Study material START
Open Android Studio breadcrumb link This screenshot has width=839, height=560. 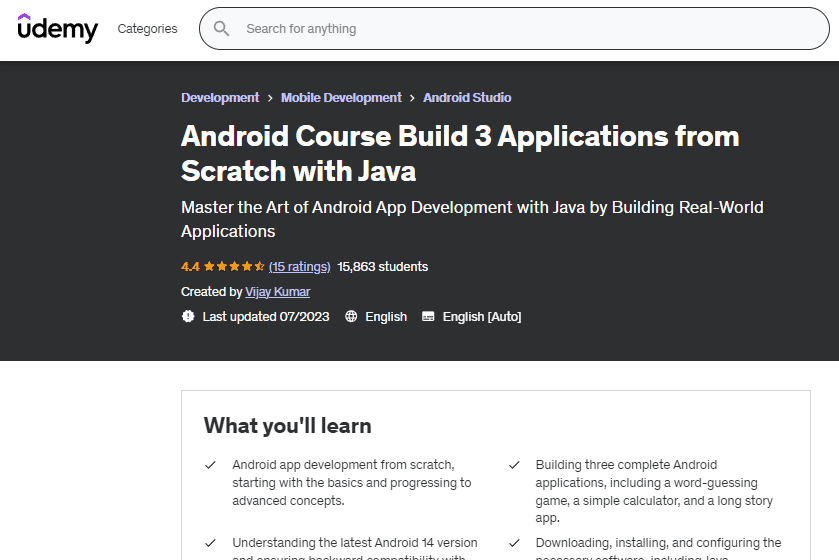pos(467,98)

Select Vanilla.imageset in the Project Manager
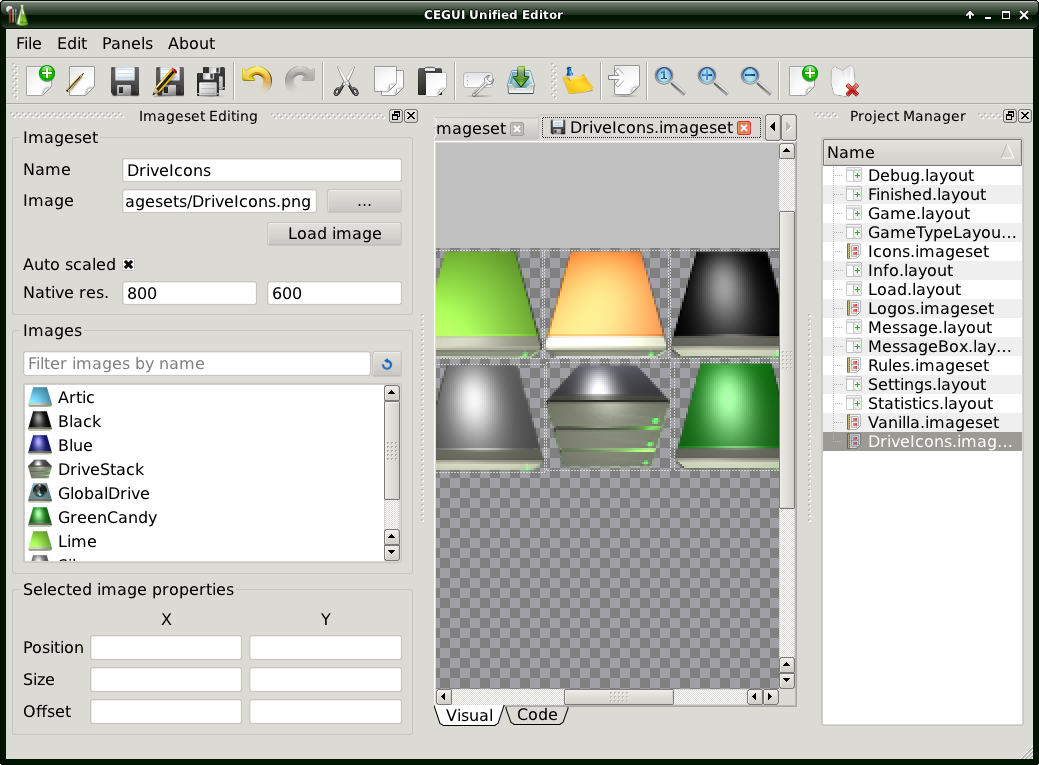pos(928,422)
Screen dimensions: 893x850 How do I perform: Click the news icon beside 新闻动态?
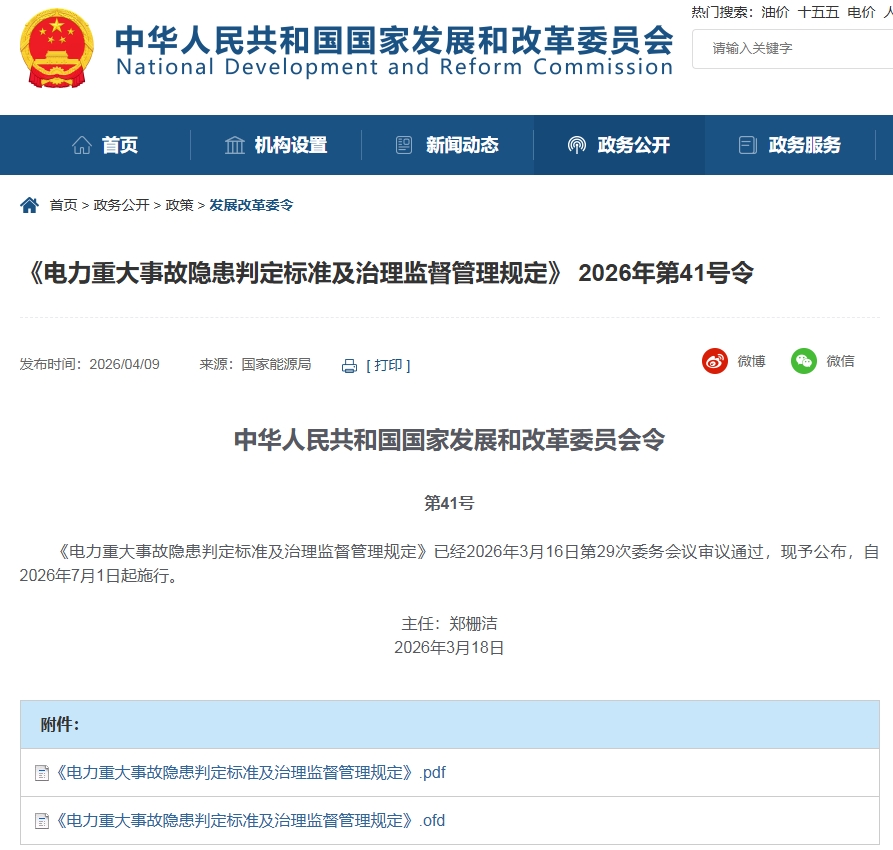click(402, 144)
Study material END
Copy exactly, and only, the lines running from the one containing "Screen dimensions: 893x850" through the final line of the data, and omit the pictures.

* Solution for this task *
Screen dimensions: 893x850 How do I perform: Click the news icon beside 新闻动态?
click(402, 144)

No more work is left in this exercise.